■ What to do ■
A single figure is required: the number of lines in the data below that hold the word "dropdown".

[Opening Input material section]

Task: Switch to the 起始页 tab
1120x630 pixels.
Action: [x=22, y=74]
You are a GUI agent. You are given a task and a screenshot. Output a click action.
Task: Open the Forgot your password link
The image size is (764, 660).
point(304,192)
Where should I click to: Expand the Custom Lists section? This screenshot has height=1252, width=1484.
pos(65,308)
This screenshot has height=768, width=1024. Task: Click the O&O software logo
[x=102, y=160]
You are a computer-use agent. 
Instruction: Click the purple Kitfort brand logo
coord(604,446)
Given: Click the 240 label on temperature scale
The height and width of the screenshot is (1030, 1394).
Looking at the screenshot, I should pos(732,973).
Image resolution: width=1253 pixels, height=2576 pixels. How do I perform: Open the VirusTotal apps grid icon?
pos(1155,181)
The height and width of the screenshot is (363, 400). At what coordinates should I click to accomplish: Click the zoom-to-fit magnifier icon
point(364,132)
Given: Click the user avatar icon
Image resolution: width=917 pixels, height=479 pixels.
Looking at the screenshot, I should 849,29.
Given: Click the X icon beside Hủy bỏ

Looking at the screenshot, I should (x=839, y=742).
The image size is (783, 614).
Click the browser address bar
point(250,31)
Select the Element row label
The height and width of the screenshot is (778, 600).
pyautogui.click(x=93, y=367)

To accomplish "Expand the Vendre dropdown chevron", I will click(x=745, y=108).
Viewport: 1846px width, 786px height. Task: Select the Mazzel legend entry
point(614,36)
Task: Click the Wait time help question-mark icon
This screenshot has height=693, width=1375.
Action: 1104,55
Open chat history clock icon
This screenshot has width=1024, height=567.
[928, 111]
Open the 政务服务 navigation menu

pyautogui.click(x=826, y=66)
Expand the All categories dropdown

[Closing Input material section]

■ Expected answer ■
2